* Requirement *
All the records below must be returned exactly as they stand.

========================================================================

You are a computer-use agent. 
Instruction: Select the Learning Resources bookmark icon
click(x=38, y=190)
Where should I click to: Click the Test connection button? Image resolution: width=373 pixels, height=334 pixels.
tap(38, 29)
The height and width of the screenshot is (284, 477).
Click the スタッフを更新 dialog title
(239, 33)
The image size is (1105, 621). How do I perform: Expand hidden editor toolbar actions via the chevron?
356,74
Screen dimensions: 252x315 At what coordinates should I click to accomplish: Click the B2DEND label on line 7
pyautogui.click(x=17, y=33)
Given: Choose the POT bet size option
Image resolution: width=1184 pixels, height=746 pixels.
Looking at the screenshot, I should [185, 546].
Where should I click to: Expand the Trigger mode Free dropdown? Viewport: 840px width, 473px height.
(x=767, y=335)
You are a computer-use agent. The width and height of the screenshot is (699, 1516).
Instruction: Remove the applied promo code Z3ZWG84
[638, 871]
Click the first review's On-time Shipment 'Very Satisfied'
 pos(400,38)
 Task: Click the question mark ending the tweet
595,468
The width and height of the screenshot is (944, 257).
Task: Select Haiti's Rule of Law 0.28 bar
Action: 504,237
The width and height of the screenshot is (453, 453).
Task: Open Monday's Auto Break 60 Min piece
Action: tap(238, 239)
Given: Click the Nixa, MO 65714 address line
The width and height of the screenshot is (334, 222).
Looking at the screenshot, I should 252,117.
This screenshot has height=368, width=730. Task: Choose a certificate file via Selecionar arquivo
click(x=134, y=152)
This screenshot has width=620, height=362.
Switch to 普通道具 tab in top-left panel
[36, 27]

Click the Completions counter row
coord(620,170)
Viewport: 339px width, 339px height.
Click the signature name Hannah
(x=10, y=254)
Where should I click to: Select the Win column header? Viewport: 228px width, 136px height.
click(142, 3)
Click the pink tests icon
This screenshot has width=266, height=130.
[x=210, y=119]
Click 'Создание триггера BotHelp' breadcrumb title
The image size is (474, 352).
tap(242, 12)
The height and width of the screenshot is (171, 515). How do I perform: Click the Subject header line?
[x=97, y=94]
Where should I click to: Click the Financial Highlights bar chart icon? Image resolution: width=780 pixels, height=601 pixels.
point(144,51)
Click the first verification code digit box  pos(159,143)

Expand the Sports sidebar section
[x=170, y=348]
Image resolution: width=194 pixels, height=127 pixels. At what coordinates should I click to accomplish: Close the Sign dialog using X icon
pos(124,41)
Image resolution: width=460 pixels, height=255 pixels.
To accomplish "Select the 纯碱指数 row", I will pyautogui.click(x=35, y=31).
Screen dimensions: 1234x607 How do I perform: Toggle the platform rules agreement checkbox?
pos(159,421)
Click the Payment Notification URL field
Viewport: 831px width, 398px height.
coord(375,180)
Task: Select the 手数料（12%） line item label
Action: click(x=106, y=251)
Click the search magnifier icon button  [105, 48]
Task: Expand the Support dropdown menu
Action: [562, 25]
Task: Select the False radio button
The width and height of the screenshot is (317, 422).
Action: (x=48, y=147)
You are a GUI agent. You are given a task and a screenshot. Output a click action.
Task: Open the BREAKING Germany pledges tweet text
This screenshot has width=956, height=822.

========================================================================

* Worked solution *
You are a computer-use agent. 
Instruction: Select the Learning Resources bookmark icon
click(x=38, y=190)
Where should I click to: Click the Test connection button? Image resolution: width=373 pixels, height=334 pixels.
tap(38, 29)
The height and width of the screenshot is (284, 477).
Click the スタッフを更新 dialog title
(239, 33)
The image size is (1105, 621). How do I perform: Expand hidden editor toolbar actions via the chevron?
356,74
Screen dimensions: 252x315 At what coordinates should I click to accomplish: Click the B2DEND label on line 7
pyautogui.click(x=17, y=33)
Given: Choose the POT bet size option
Image resolution: width=1184 pixels, height=746 pixels.
Looking at the screenshot, I should [185, 546].
Where should I click to: Expand the Trigger mode Free dropdown? Viewport: 840px width, 473px height.
(x=767, y=335)
You are a computer-use agent. The width and height of the screenshot is (699, 1516).
Instruction: Remove the applied promo code Z3ZWG84
[638, 871]
Click the first review's On-time Shipment 'Very Satisfied'
 pos(400,38)
 Task: Click the question mark ending the tweet
595,468
The width and height of the screenshot is (944, 257).
Task: Select Haiti's Rule of Law 0.28 bar
Action: 504,237
The width and height of the screenshot is (453, 453).
Task: Open Monday's Auto Break 60 Min piece
Action: tap(238, 239)
Given: Click the Nixa, MO 65714 address line
The width and height of the screenshot is (334, 222).
Looking at the screenshot, I should 252,117.
This screenshot has height=368, width=730. Task: Choose a certificate file via Selecionar arquivo
click(x=134, y=152)
This screenshot has width=620, height=362.
Switch to 普通道具 tab in top-left panel
[36, 27]

Click the Completions counter row
coord(620,170)
Viewport: 339px width, 339px height.
Click the signature name Hannah
(x=10, y=254)
Where should I click to: Select the Win column header? Viewport: 228px width, 136px height.
click(142, 3)
Click the pink tests icon
This screenshot has width=266, height=130.
[x=210, y=119]
Click 'Создание триггера BotHelp' breadcrumb title
The image size is (474, 352).
tap(242, 12)
The height and width of the screenshot is (171, 515). How do I perform: Click the Subject header line?
[x=97, y=94]
Where should I click to: Click the Financial Highlights bar chart icon? Image resolution: width=780 pixels, height=601 pixels.
point(144,51)
Click the first verification code digit box  pos(159,143)

Expand the Sports sidebar section
[x=170, y=348]
Image resolution: width=194 pixels, height=127 pixels. At what coordinates should I click to accomplish: Close the Sign dialog using X icon
pos(124,41)
Image resolution: width=460 pixels, height=255 pixels.
To accomplish "Select the 纯碱指数 row", I will pyautogui.click(x=35, y=31).
Screen dimensions: 1234x607 How do I perform: Toggle the platform rules agreement checkbox?
pos(159,421)
Click the Payment Notification URL field
Viewport: 831px width, 398px height.
coord(375,180)
Task: Select the 手数料（12%） line item label
Action: click(x=106, y=251)
Click the search magnifier icon button  [105, 48]
Task: Expand the Support dropdown menu
Action: [562, 25]
Task: Select the False radio button
The width and height of the screenshot is (317, 422).
Action: (x=48, y=147)
You are a GUI agent. You are given a task and a screenshot. Output a click action.
Task: Open the BREAKING Germany pledges tweet text
This screenshot has width=956, height=822.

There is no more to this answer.